# Problem
In the description of the family Seirococcaceae below, what is named as the type genus?

# Document section
FAMILY SEIROCOCCACEAE Nizamuddin

Phylum Phaeophyta – Order Fucales

Thallus usually 0.5–2 m long, with a single, short, stipe and essentially complanate, much branched, fronds with long main branches bearing simple, flat, ecostate, entire or serrate, distichous, laterals; holdfast with a discoid-conical centre usually with a marginal, thickened rim, from which laterally appressed haptera extend, the whole holdfast usually 2–10 cm across. Vesicles present or absent. Growth from a short series of four-sided apical cells in an apical depression. Structure of a medulla of elongate cells, and a cortex of isodiametric cells with a surface meristoderm; extensive development of hyphae occurs in the medulla and inner cortex.

Reproduction: Thalli monoecious or dioecious. Receptacles developed from laterals, or discrete, terete or flattened, structures borne on the adaxial margins of laterals, often spreading to the parent branch margin. Conceptacles with ostioles on the flat surface of receptacles, or scattered on terete receptacles; oogonia sessile, with an apical mesochiton collar, containing a single egg; antheridia sessile or on branched paraphyses.

Type genus: Seirococcus Greville.

Taxonomic notes: A family of 5 genera (3 from southern Australia, Marginariella Tandy from New Zealand and Cystosphaera Skottsberg from the Antarctic), characterised by the four-sided apical cells, of which often more than one appear to remain active in an apex, the mesochiton oogonial collar, the marginal receptacles to the branches, and the discoid holdfast with marginal haptera. The latter three features now characterise the family, since McCully (1966) has shown that a group of 4–8 four-sided apical cells (rather than a single apical cell) exist in Fucus vesiculosus and F. edentatus; other taxa of Fucaceae may, however, have a single apical cell.

# Dataset extract
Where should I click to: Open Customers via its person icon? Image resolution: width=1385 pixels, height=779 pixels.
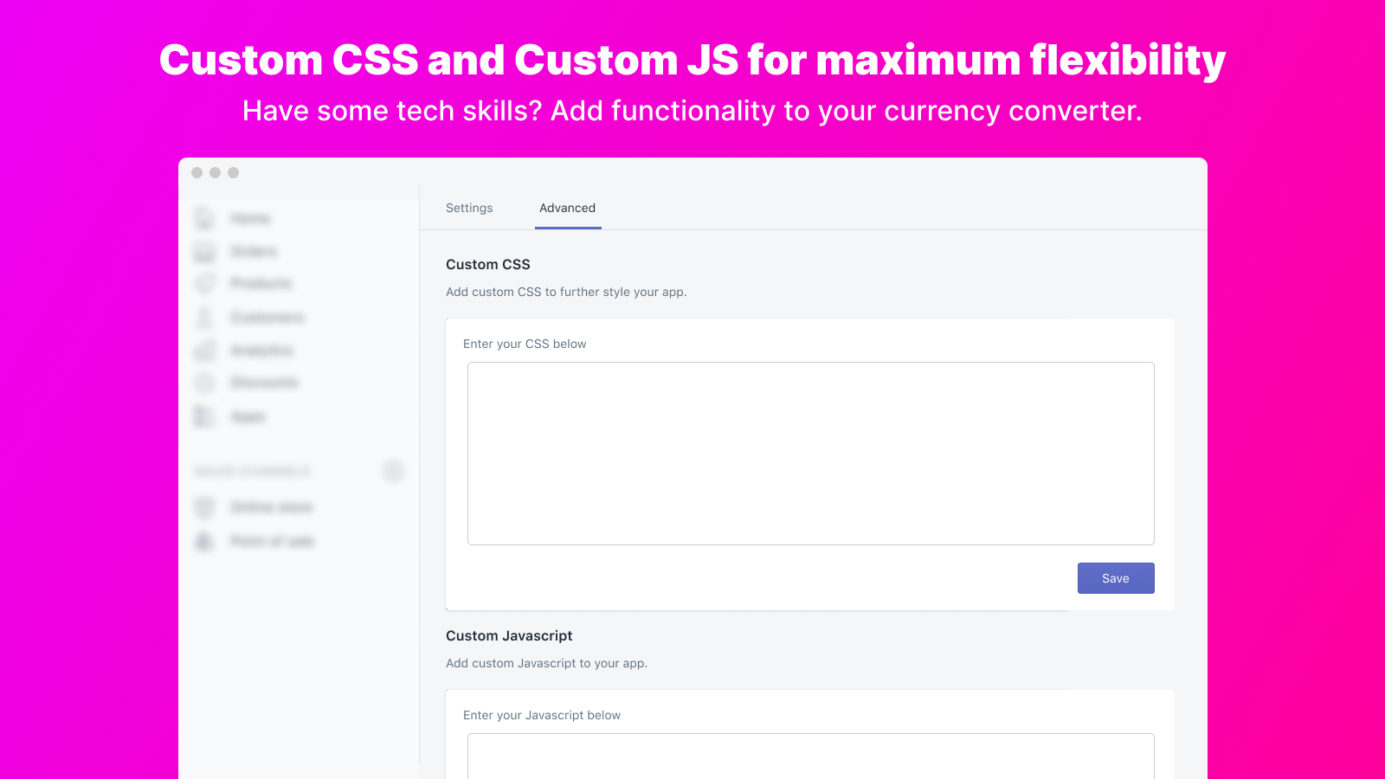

# Response area
Seirococcus Greville.